Carville distilled Miller's message into what became the mantra of the Clinton campaign -- "It's the economy, stupid." Miller was given the honor of nominating Clinton at the Democratic National Convention in 1992, and his populist speech, delivered in his mountain twang, evoked the best of the New Deal liberalism and brought the cheering delegates to their feet. For that moment, Miller spoke in perfect pitch and stood in perfect harmony with his party.

Those were the days when Miller was seen as a rising star in Democratic politics. His loyalty was never in question. He actively supported the presidential campaigns of Bill Clinton and Al Gore. Miller was considered one of the nation's most progressive Democratic governors, and many Democrats regarded Miller as a political guide who could help their presidential candidate strike the right balance between social and economic issues, just as Miller had done so successfully in his own campaigns.
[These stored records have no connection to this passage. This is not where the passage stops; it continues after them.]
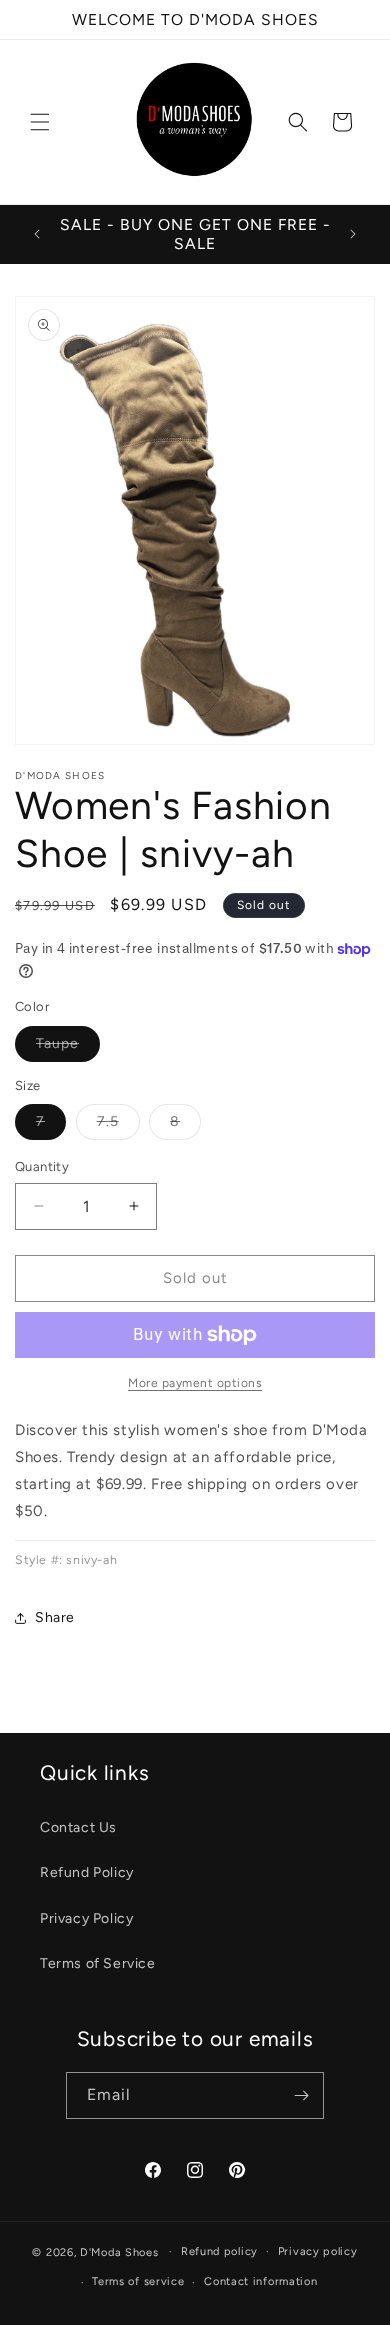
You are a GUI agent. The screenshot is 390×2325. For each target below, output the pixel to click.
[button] (40, 122)
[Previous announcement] (37, 234)
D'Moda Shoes (119, 2251)
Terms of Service (98, 1963)
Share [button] (55, 1617)
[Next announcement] (353, 234)
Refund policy (219, 2251)
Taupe (68, 1048)
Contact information (260, 2281)
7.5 (118, 1126)
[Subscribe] (301, 2095)
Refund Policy (87, 1872)
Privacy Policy (86, 1918)
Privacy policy (318, 2251)
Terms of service (138, 2281)
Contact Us (78, 1827)
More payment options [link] (195, 1383)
As a candidate for governor, Miller said in his Raleigh speech, "I was open about where I stood on social issues. I said I was for sex education, and now we are implementing it. I endorsed a hate crimes bill, and I have said that I would sign legislation repealing Georgia's anti-sodomy law. I am completely committed to a woman's right to choose, and I have never equivocated in my support of the E.R.A. . . . But you see, those issues were not the sole message of my campaign. Most of all, I stood for economic empowerment -- for education, for efficiency, and, instead of higher taxes, for a lottery (to finance college scholarships and universal pre-kindergarten)."
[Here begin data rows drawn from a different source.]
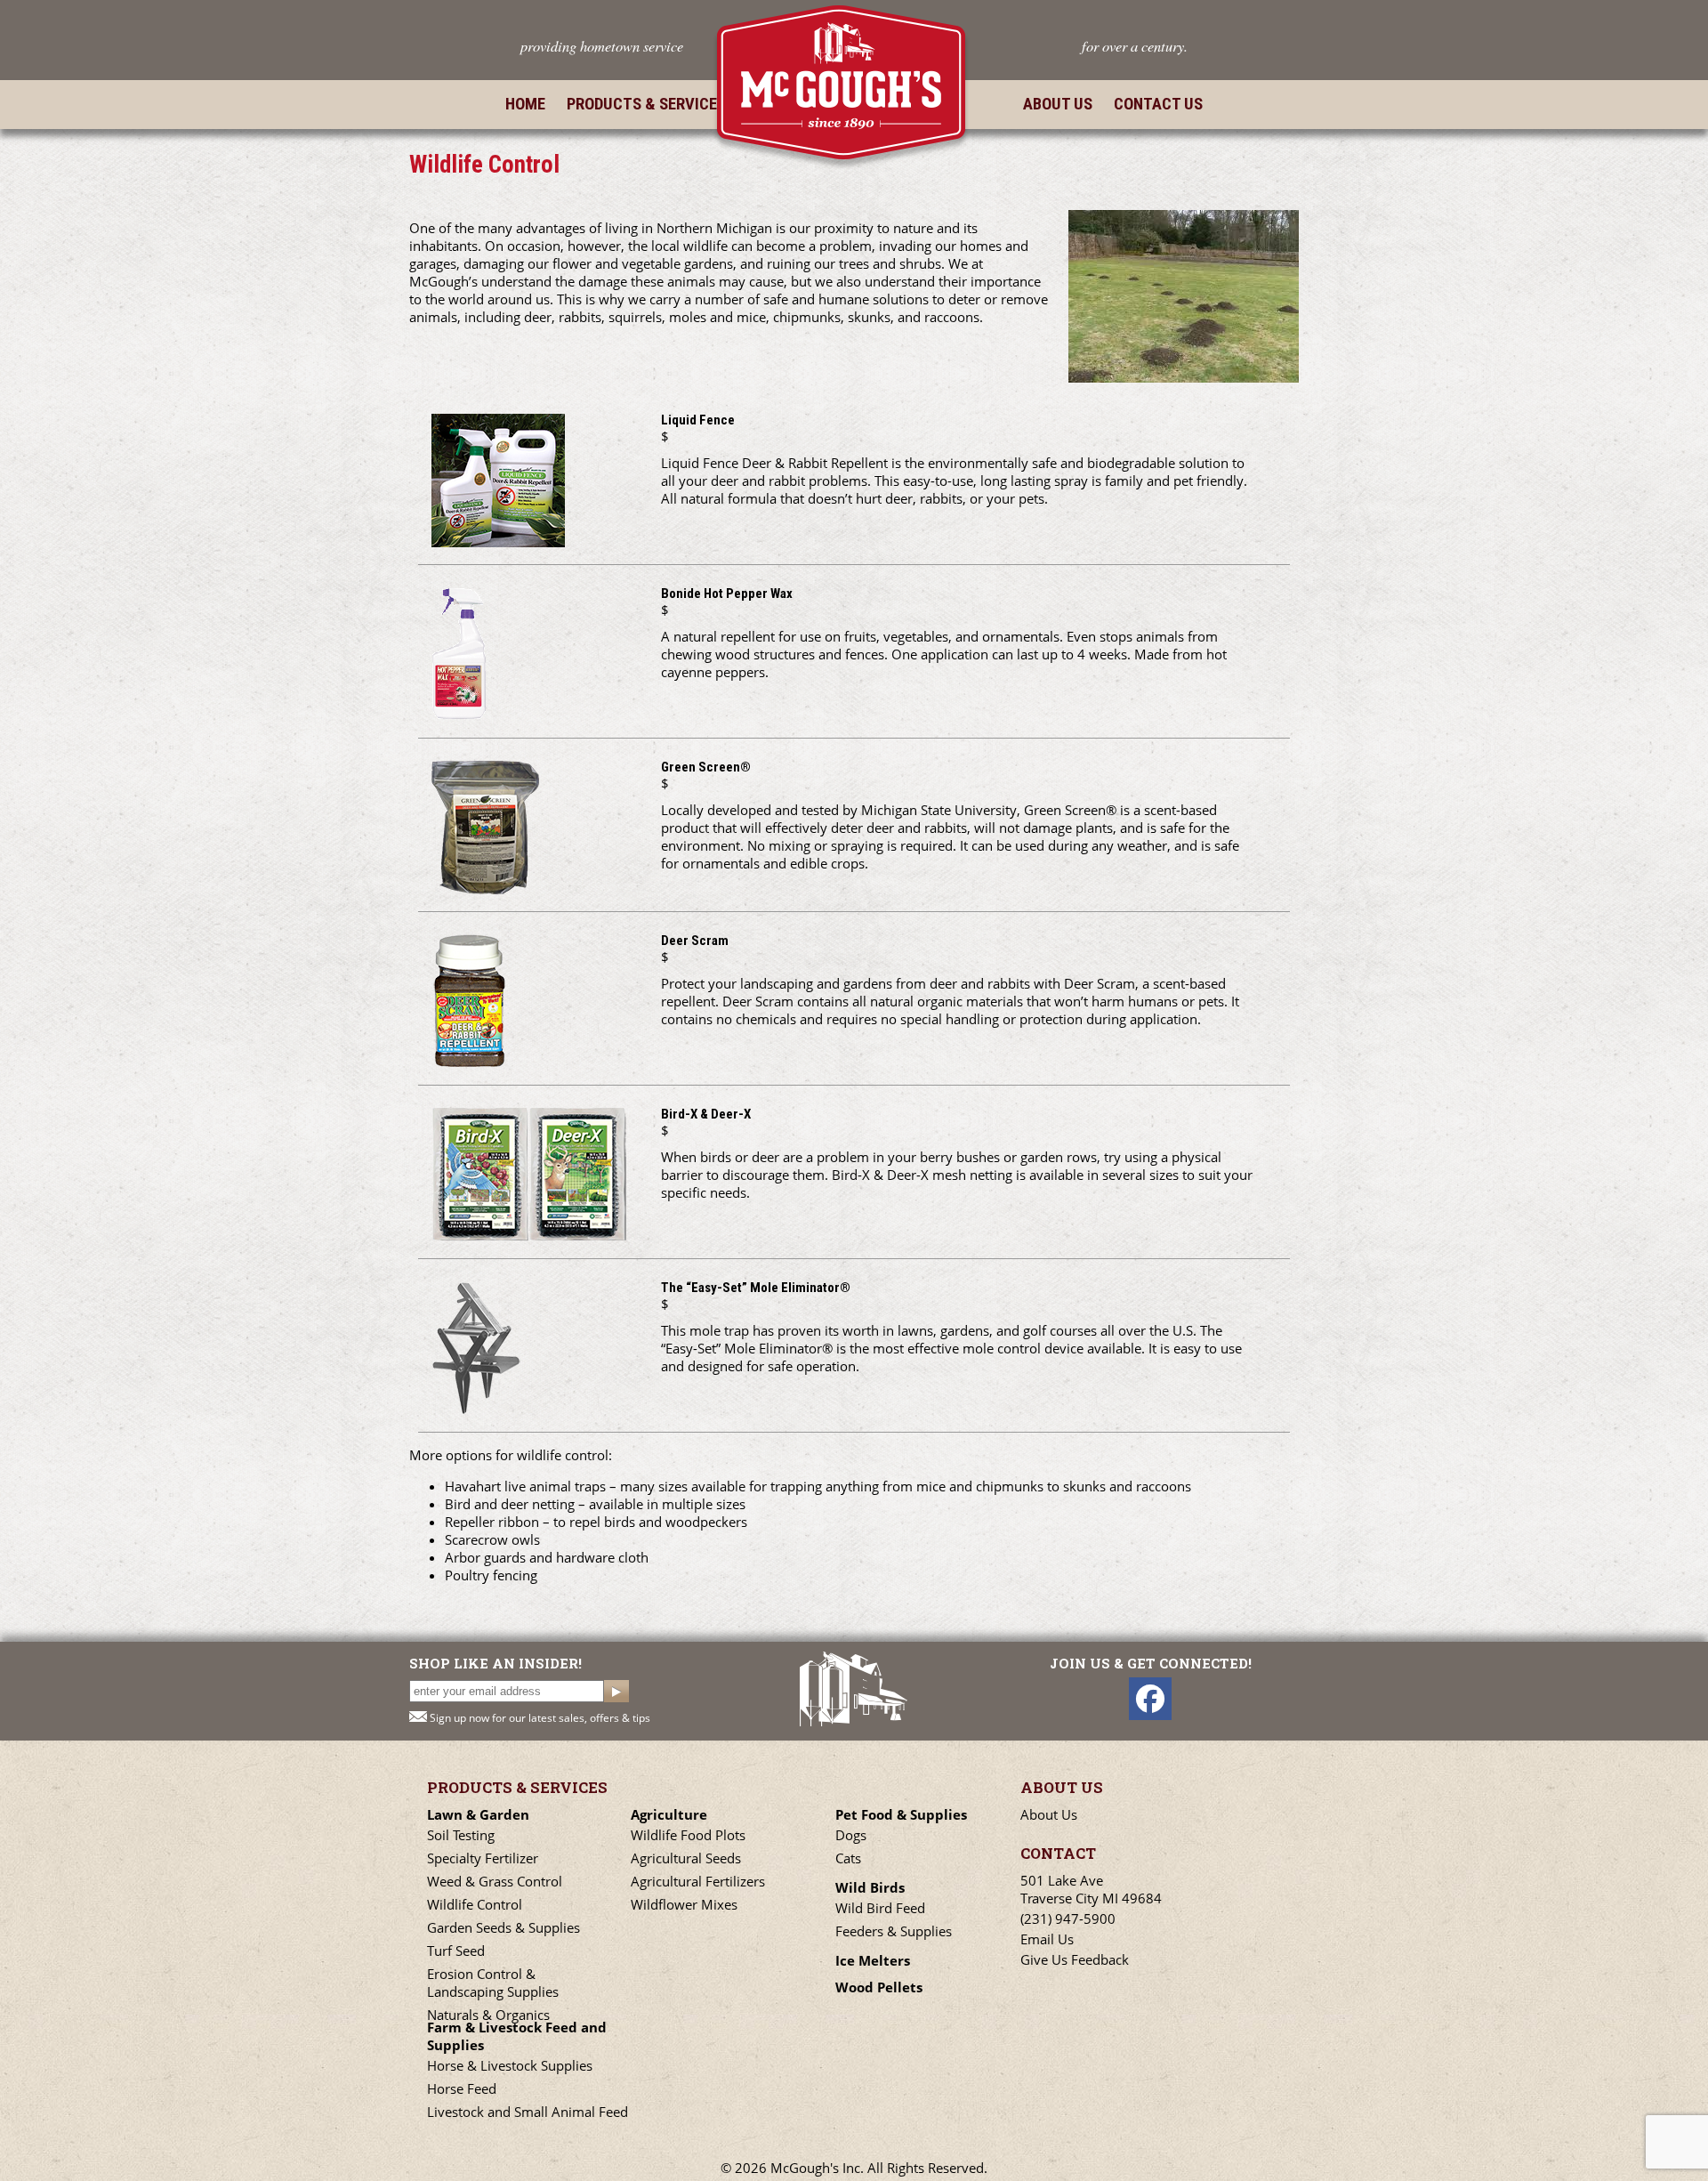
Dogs (850, 1835)
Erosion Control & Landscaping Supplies (493, 1982)
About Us (1057, 104)
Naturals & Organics (488, 2014)
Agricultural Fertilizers (698, 1881)
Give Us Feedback (1074, 1959)
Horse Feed (461, 2088)
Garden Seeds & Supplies (503, 1927)
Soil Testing (461, 1835)
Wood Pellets (878, 1987)
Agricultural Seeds (686, 1858)
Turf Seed (456, 1950)
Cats (848, 1858)
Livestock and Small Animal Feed (527, 2111)
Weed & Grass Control (494, 1881)
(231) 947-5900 (1068, 1918)
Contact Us (1158, 104)
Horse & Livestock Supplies (509, 2065)
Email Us (1047, 1939)
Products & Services (646, 104)
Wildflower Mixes (684, 1904)
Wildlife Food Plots (688, 1835)
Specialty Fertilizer (482, 1858)
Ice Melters (872, 1960)
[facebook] (1150, 1698)
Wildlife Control (474, 1904)
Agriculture (669, 1814)
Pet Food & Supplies (901, 1814)
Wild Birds (870, 1887)
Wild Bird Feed (880, 1908)
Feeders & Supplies (893, 1931)
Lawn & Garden (478, 1814)
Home (525, 104)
And, he could have added, for tax cuts.

When Miller came to the Senate, he put his fellow Democrats on notice. He was not there to vote the party line but to represent the interests of Georgians. And for that, he is paying a price. Miller is not the first Democrat to be judged so narrowly. There was no truer New Deal liberal than the late Pennsylvania Gov. Robert Casey. Throughout his political life he stood up for working people and the disadvantaged. But he was out of step with his party on abortion. Casey opposed abortion, and for that he was shamefully ostracized by his party and even denied a speaking slot at the 1992 and 1996 Democratic conventions.

I doubt that you'll see Zell Miller's name on the roster of speakers at his party's 2004 national convention. But I won't at all be surprised if James Jeffords gets a prime-time speaking slot.